With the pictures omitted, transcribe each line below exactly as it is.

Data extracts:
□ □ □ □

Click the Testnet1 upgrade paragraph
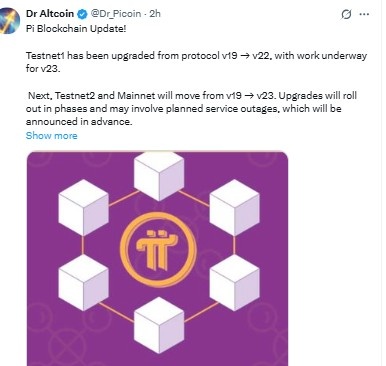point(196,62)
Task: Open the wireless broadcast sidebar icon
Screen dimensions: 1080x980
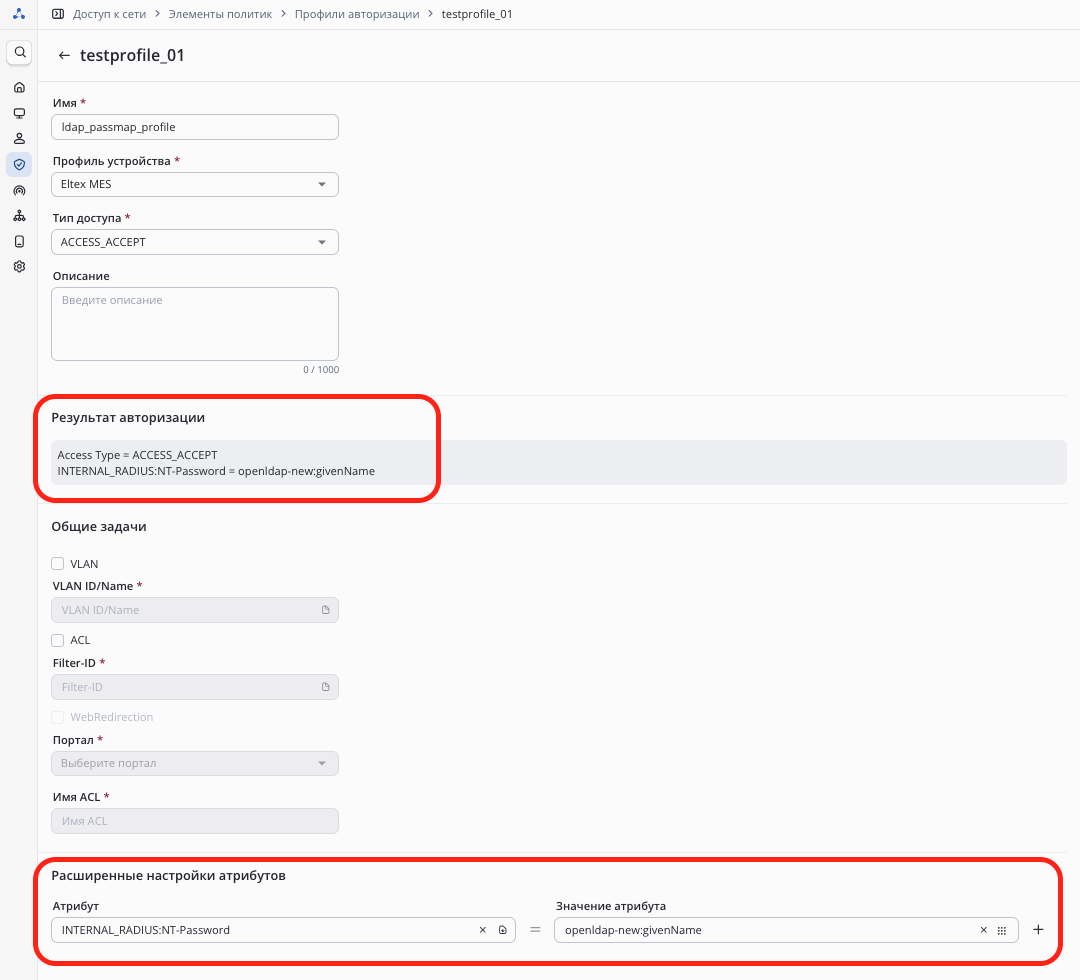Action: (x=19, y=190)
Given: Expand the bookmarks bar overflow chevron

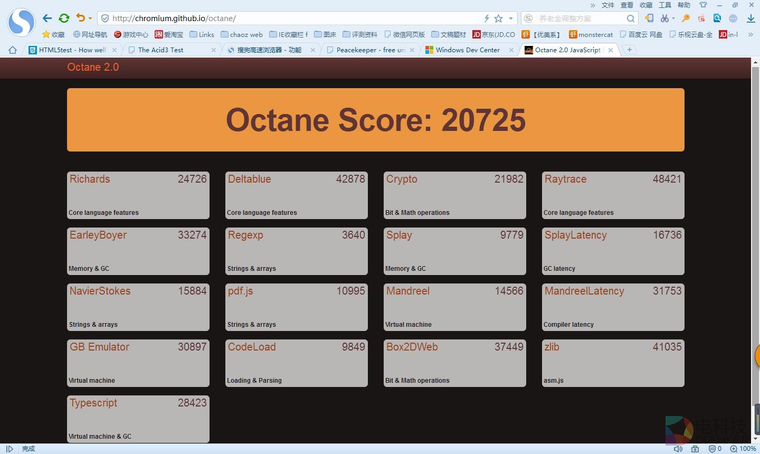Looking at the screenshot, I should pos(751,34).
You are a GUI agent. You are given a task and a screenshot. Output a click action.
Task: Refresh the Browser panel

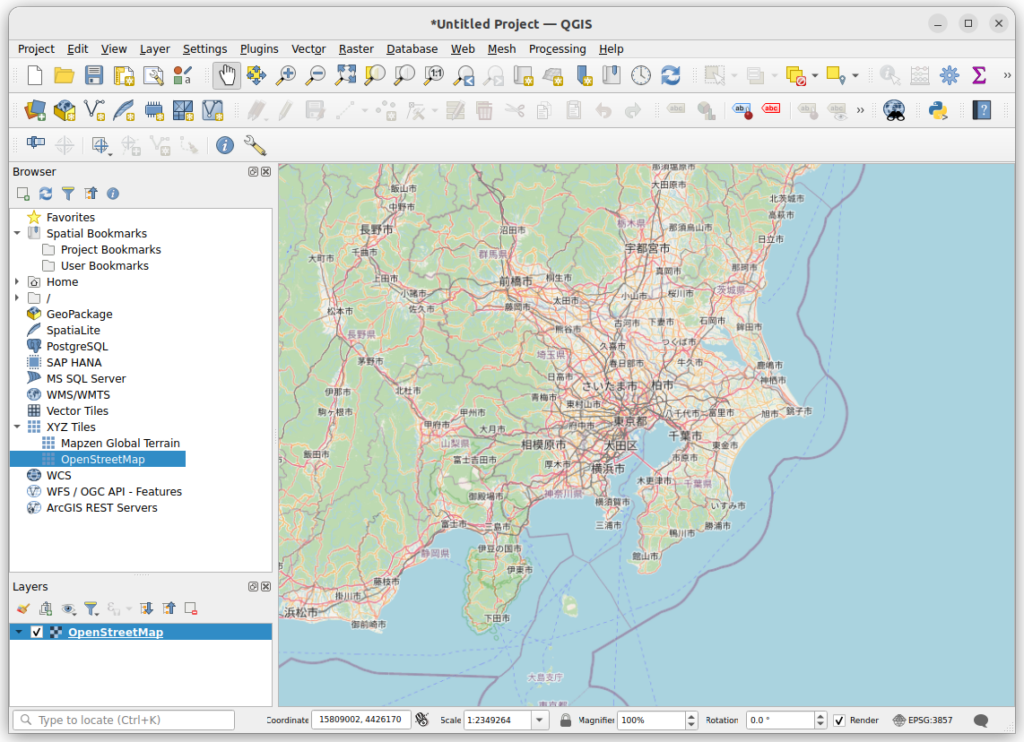pyautogui.click(x=44, y=193)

□ □ □ □

Completed task:
Click the Testnet1 upgrade paragraph
point(196,62)
Task: Open the wireless broadcast sidebar icon
Screen dimensions: 1080x980
Action: (x=19, y=190)
Given: Expand the bookmarks bar overflow chevron

Looking at the screenshot, I should pos(751,34).
You are a GUI agent. You are given a task and a screenshot. Output a click action.
Task: Refresh the Browser panel

pyautogui.click(x=44, y=193)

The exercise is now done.